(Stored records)
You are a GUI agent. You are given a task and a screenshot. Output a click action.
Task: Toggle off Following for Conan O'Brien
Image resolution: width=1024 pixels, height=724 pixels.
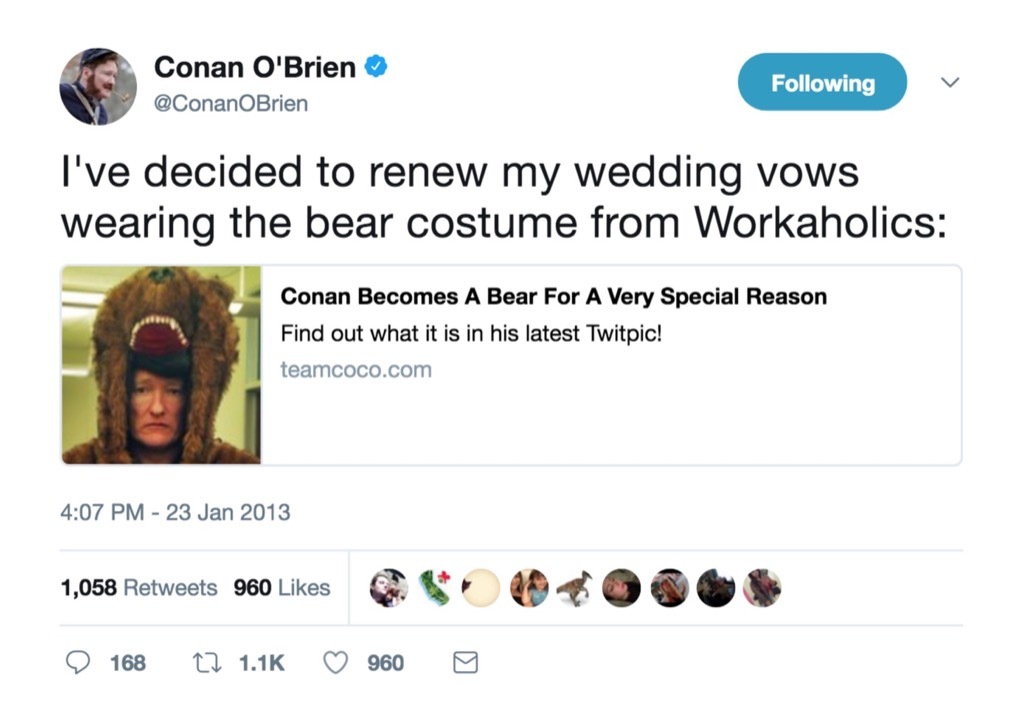821,82
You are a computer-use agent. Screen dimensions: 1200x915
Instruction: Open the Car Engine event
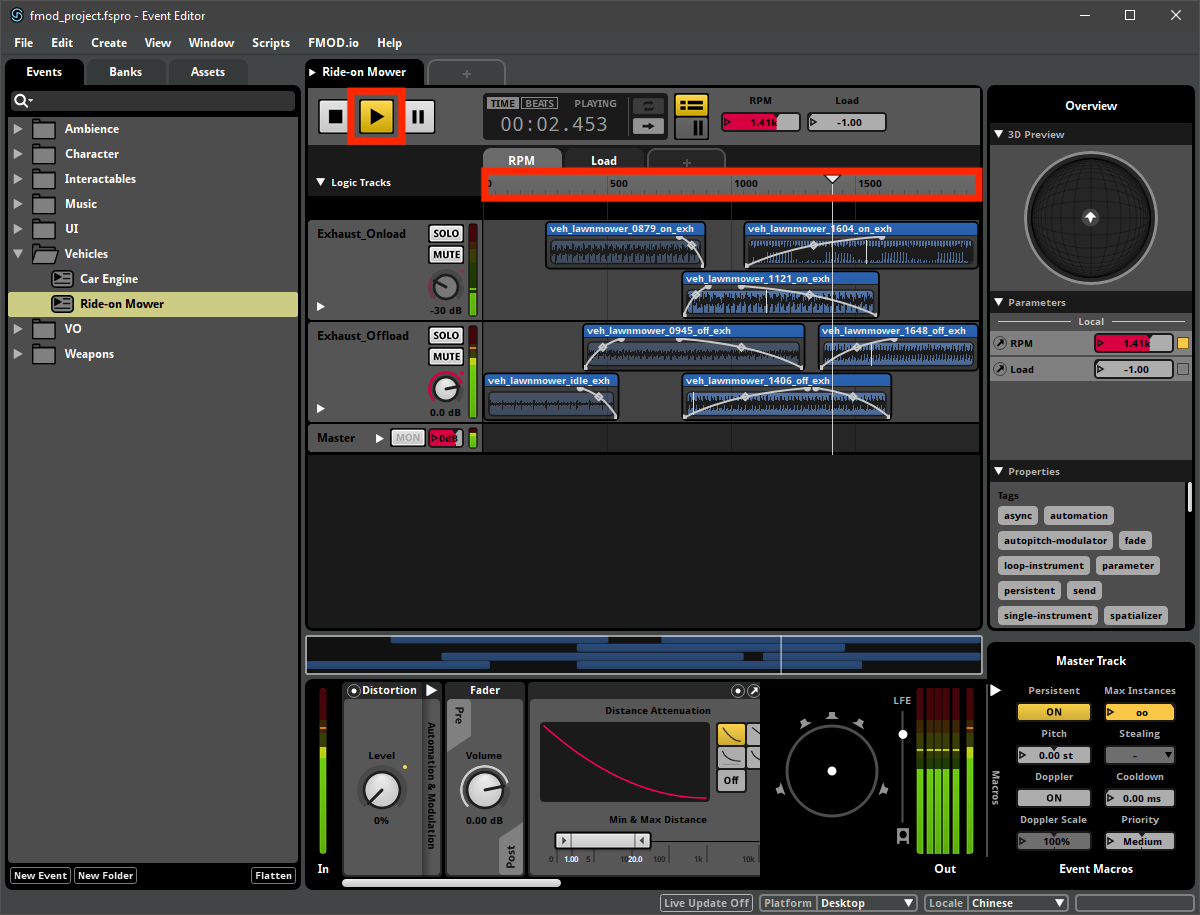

=== DO THIS ===
Can you pull out every line of the rows above word for word, leaving the pictures out?

=== RESPONSE TO THIS TASK ===
You are a GUI agent. You are given a task and a screenshot. Output a click action.
Task: Toggle off Following for Conan O'Brien
Image resolution: width=1024 pixels, height=724 pixels.
821,82
You are a computer-use agent. Screen dimensions: 1200x915
Instruction: Open the Car Engine event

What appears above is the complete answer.